Intanto, fai due cose ad alto impatto sociale e perequativo che, se ormai non suonasse così retrò, una volta Norberto Bobbio avrebbe potuto definire con legittimo orgoglio «di sinistra».
Per la prima volta dopo molti anni, dai un segnale immediato alla «povera gente» di La Pira, e sposti finalmente un po’ di tassazione dal lavoro alla rendita.
La rottura rispetto al passato c’è, ed è netta.
Renzi giustamente non vuole ripetere l’errore di Prodi nel 2006 e di Letta nel 2013, dando poco a tutti.
Il «derby» tra lavoratori e imprese, per adesso, si risolve tutto a favore dei primi, e con un piatto non di lenticchie ma di 10 miliardi di euro.
Non importa se le stime sugli effetti delle due misure alternative sono discordanti (secondo il Tesoro tagliare l’Irpef produce uno 0,8% di aumento di Pil, mentre secondo Prometeia tagliare l’Irap fa aumentare il reddito nazionale dell’1%).
Quello che importa è fare una scelta netta. E Renzi la fa.
Ma le buone notizie finiscono qui. Per adesso il presidente del Consiglio lo shock al sistema lo può solo annunciare a parole, e non somministrare nei fatti.
Qui si annida lo spot elettorale.
Nelle novità anticipate da Renzi, di operativo ed immediatamente esecutivo c’è assai poco. Gli sconti Irpef, così come lo sgravio Irap, «entreranno in vigore dal primo maggio».

> Cosa si chiede
Riproduci fedelmente il passo del brano sulle misure fiscali di Renzi da "Ma le buone" a "lo spot elettorale.". Le voci provengono da una fonte diversa da quella del brano.

> Dati estratti
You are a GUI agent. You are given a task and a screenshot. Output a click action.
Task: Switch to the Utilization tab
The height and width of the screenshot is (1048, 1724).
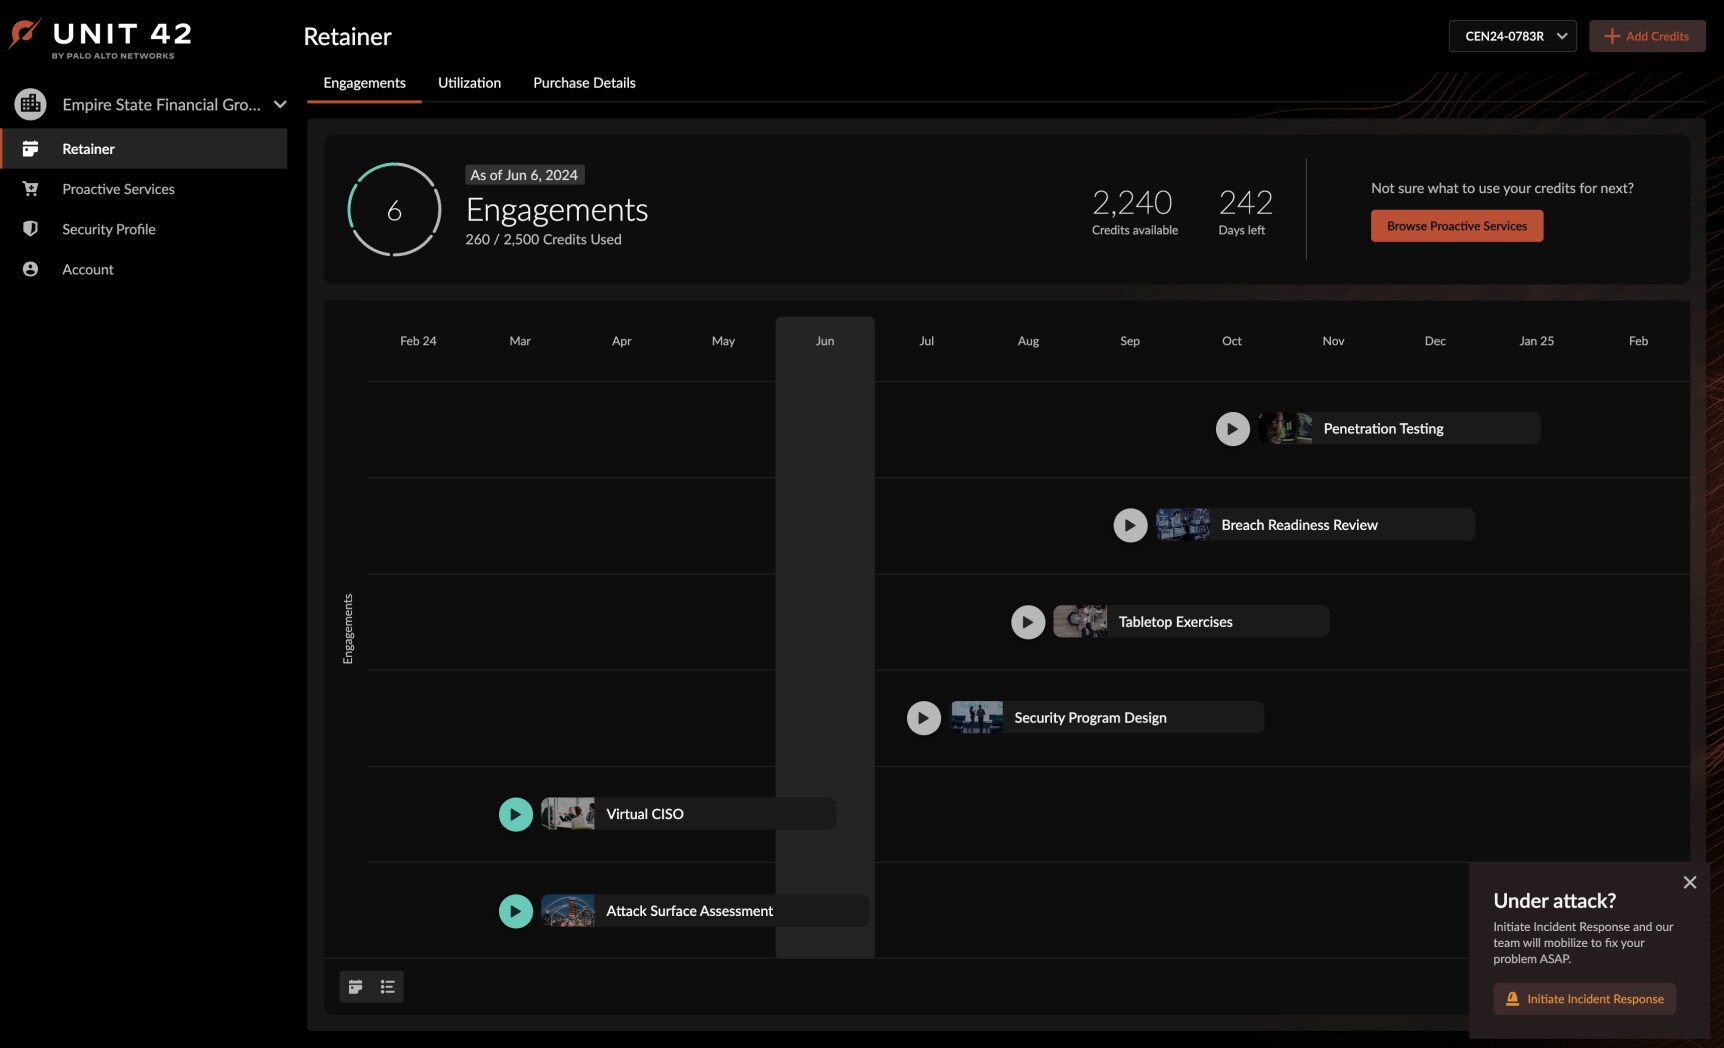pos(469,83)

--

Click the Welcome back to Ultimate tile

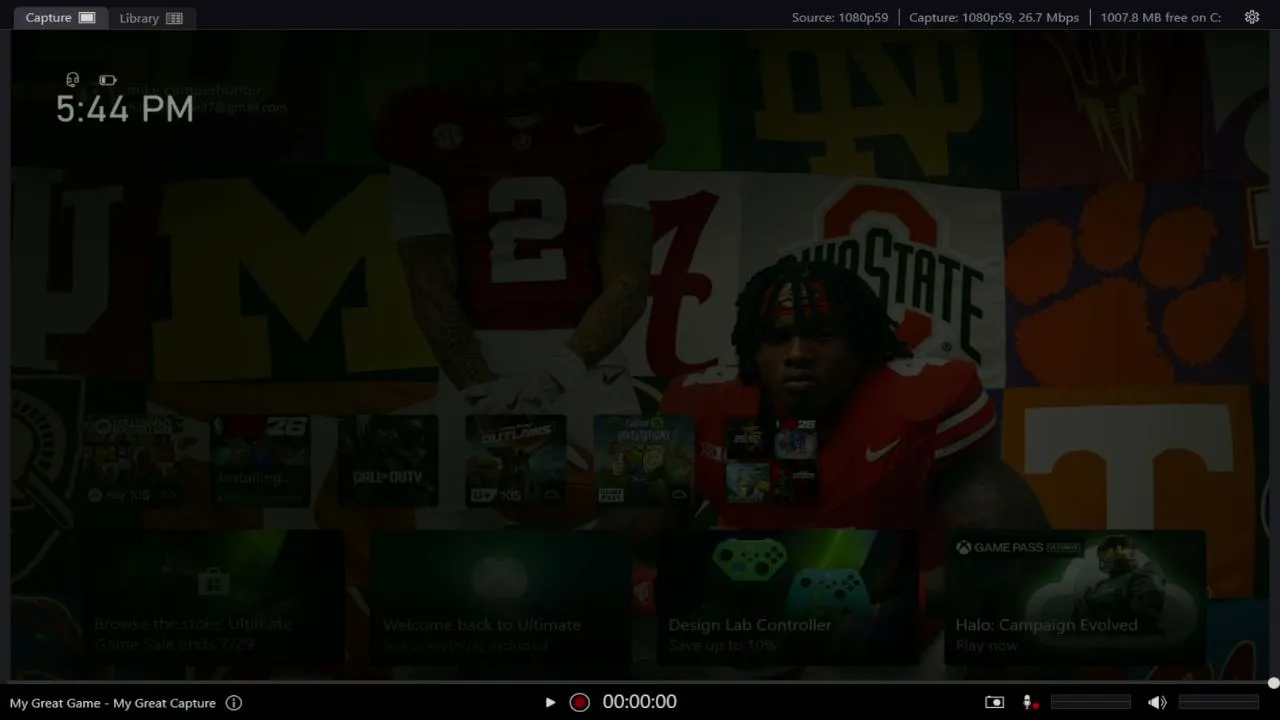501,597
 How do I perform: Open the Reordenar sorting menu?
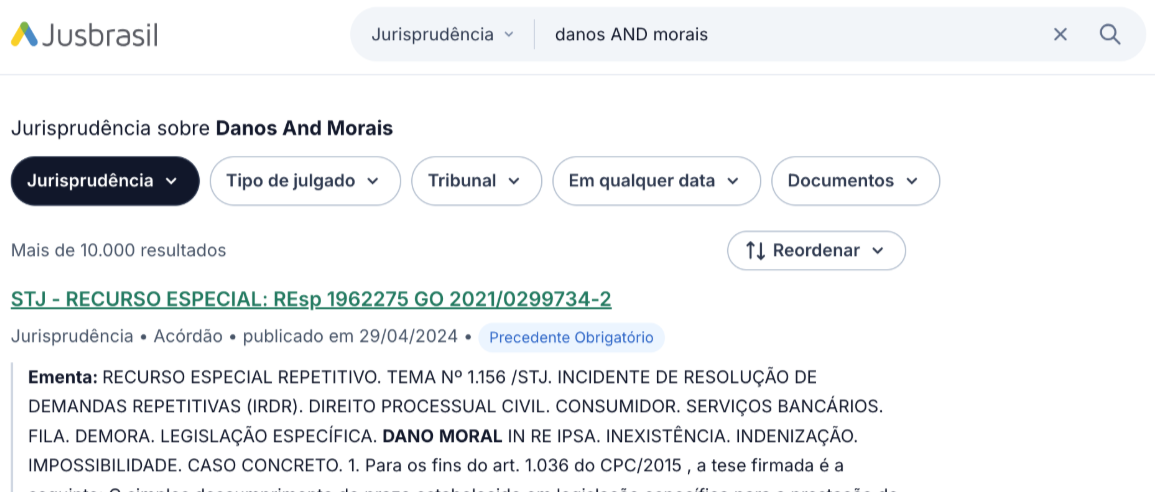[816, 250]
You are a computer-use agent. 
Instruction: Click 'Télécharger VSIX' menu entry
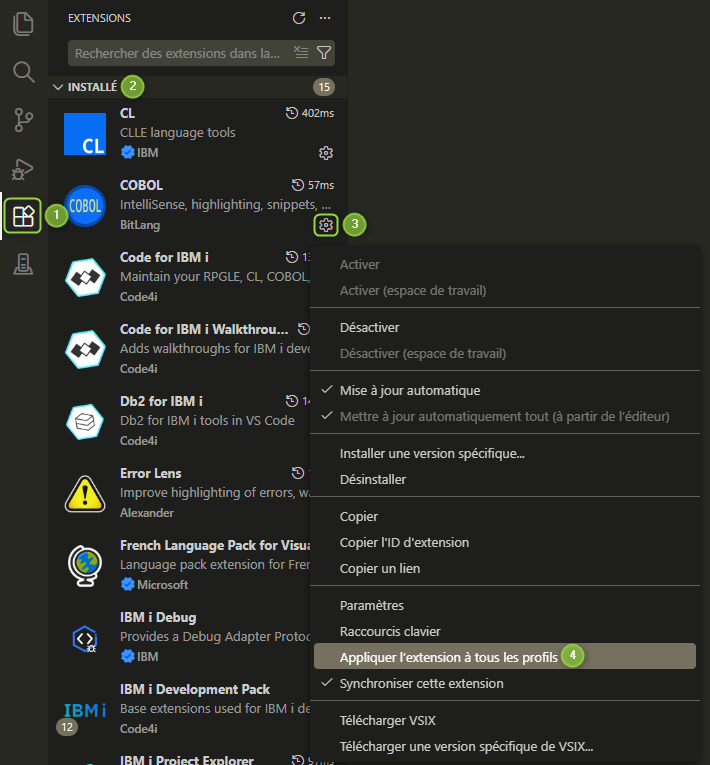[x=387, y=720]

> La soluzione
Ma le buone notizie finiscono qui. Per adesso il presidente del Consiglio lo shock al sistema lo può solo annunciare a parole, e non somministrare nei fatti.
Qui si annida lo spot elettorale.